Síguenos en redes sociales:

El sacacorchos

Jon Mujika

No pongas tus sucias manos ahí

LO suyo era la puesta a punto física, el diseño de estrategias, la enseñanza de los rudimentos del baloncesto y la ponderación del valor del grupo para hacer de los valores la argamasa de un equipo. No será reconocido por nada de eso. Mario López rompió las reglas, se saltó las normas y llevó a una de sus jugadoras a los abismos del infierno. Ignoro si esa voz interior de la conciencia le reprendió alguna vez, durante esos tres años oscuros en los que abusó a conciencia. Lo ha hecho la ley y la calle. Como uno de los integrantes de la calle duele no haberlo sabido antes para frenarle, para evitar el acoso y derribo propio de las malas bestias. Ahora que se puede, ahora que se sabe todo lo que hizo, podemos decirle eso de “no pongas tus sucias manos ahí, hijo de puta”. Es tarde, lo sé. Pero siempre es mejor tarde que nunca.

Le han condenado a más de 13 años de prisión, casi uno por cada año de vida que tenía su víctima cuando cayó en sus garras. Poco me parece. Poco nos parece a miles que hemos tenido hijos e hijas inscritos en el deporte escolar, bien porque los menores apreciaban la práctica del ejercicio físico y bien porque los adultos veían en el deporte colectivo un aula de enseñanzas. Ha abusado de la ilusión de la pequeña y de la confianza de los progenitores, provocando que la vida de la joven estallase en mil añicos.

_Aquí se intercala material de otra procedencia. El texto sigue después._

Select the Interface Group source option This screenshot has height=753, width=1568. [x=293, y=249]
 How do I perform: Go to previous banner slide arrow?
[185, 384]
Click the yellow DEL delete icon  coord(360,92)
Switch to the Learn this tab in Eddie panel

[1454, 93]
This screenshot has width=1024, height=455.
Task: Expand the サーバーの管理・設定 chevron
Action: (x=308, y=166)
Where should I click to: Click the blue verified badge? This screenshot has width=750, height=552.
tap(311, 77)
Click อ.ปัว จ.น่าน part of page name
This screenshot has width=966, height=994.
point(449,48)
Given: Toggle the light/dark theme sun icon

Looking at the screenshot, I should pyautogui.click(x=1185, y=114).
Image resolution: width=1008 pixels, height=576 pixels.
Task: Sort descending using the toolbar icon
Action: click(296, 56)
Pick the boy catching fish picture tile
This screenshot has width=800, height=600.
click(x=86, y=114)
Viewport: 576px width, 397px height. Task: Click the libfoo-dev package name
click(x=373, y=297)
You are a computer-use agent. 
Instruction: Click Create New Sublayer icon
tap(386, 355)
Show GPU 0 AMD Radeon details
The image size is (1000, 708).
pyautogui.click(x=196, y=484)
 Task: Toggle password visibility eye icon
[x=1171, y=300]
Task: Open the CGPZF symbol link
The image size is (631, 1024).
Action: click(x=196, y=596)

Lo que les decía: muy poco.

La figura del entrenador, ese guía que debería ser un faro de inspiración y confianza, se ha convertido en un monstruo que devora la inocencia de los más vulnerables. Los abusos sexuales en este ámbito son una realidad que se repite, un eco ensordecedor que resuena en los pasillos de las instituciones, en los vestuarios y en las canchas, No es la primera vez que se escucha una historia semejante y ese eco ensordece.

El deporte, en su esencia más pura, debería ser un espacio de alegría, de camaradería, de superación. Pero cuando el abuso se infiltra en sus entrañas, se convierte en un terreno fértil para el dolor y la desesperanza. Las víctimas, muchas veces, se sienten atrapadas en un laberinto del que no pueden escapar. El miedo a no ser creídas, a ser señaladas, a perder su lugar en el equipo, las silencia. Y así, el ciclo de abuso continúa, alimentado por el silencio. Me parece poco, ya lo dije, pero algo es. Es hora de que la sociedad se levante y exija justicia. No podemos permitir que el miedo y la vergüenza sean cadenas que atan a las víctimas.